What the task asks: Please return each of the following entries word for word, keeping every line unchanged.

Records shown:
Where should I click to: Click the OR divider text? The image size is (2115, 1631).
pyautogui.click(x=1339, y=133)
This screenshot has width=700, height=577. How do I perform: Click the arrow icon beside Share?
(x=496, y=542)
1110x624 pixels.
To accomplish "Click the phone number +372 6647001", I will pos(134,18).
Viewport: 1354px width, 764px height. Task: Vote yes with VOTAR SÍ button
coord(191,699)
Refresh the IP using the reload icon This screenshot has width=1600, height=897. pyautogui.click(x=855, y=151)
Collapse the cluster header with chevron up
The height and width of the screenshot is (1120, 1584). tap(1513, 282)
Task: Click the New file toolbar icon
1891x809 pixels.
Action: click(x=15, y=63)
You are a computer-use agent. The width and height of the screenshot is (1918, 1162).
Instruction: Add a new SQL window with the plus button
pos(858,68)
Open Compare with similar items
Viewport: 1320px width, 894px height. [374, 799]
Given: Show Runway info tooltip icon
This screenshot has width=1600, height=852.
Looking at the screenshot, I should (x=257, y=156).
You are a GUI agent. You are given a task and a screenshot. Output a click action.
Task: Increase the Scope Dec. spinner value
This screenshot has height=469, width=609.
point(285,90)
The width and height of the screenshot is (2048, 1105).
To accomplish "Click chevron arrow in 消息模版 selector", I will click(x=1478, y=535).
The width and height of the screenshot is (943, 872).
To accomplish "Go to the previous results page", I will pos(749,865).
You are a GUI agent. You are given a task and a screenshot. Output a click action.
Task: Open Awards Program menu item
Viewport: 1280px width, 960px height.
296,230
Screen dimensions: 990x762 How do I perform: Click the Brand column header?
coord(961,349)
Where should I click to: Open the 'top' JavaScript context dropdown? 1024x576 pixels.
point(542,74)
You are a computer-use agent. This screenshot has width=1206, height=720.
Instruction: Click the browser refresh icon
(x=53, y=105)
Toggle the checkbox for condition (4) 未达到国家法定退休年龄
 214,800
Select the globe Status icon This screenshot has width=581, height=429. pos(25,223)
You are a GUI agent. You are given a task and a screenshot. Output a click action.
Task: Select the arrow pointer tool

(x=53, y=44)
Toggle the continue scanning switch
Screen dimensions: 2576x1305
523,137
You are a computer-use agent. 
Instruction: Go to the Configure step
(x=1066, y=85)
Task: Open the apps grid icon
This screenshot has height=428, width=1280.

Task answer:
Where should I click to: Click the OR divider text? The image size is (2115, 1631).
pyautogui.click(x=1339, y=133)
This screenshot has width=700, height=577. How do I perform: Click the arrow icon beside Share?
(x=496, y=542)
1110x624 pixels.
To accomplish "Click the phone number +372 6647001", I will pos(134,18).
Viewport: 1354px width, 764px height. Task: Vote yes with VOTAR SÍ button
coord(191,699)
Refresh the IP using the reload icon This screenshot has width=1600, height=897. pyautogui.click(x=855, y=151)
Collapse the cluster header with chevron up
The height and width of the screenshot is (1120, 1584). tap(1513, 282)
Task: Click the New file toolbar icon
1891x809 pixels.
Action: click(x=15, y=63)
You are a computer-use agent. The width and height of the screenshot is (1918, 1162).
Instruction: Add a new SQL window with the plus button
pos(858,68)
Open Compare with similar items
Viewport: 1320px width, 894px height. [374, 799]
Given: Show Runway info tooltip icon
This screenshot has width=1600, height=852.
Looking at the screenshot, I should (x=257, y=156).
You are a GUI agent. You are given a task and a screenshot. Output a click action.
Task: Increase the Scope Dec. spinner value
This screenshot has height=469, width=609.
point(285,90)
The width and height of the screenshot is (2048, 1105).
To accomplish "Click chevron arrow in 消息模版 selector", I will click(x=1478, y=535).
The width and height of the screenshot is (943, 872).
To accomplish "Go to the previous results page", I will pos(749,865).
You are a GUI agent. You are given a task and a screenshot. Output a click action.
Task: Open Awards Program menu item
Viewport: 1280px width, 960px height.
296,230
Screen dimensions: 990x762 How do I perform: Click the Brand column header?
coord(961,349)
Where should I click to: Open the 'top' JavaScript context dropdown? 1024x576 pixels.
point(542,74)
You are a computer-use agent. This screenshot has width=1206, height=720.
Instruction: Click the browser refresh icon
(x=53, y=105)
Toggle the checkbox for condition (4) 未达到国家法定退休年龄
 214,800
Select the globe Status icon This screenshot has width=581, height=429. pos(25,223)
You are a GUI agent. You are given a task and a screenshot. Output a click action.
Task: Select the arrow pointer tool

(x=53, y=44)
Toggle the continue scanning switch
Screen dimensions: 2576x1305
523,137
You are a computer-use agent. 
Instruction: Go to the Configure step
(x=1066, y=85)
Task: Open the apps grid icon
This screenshot has height=428, width=1280.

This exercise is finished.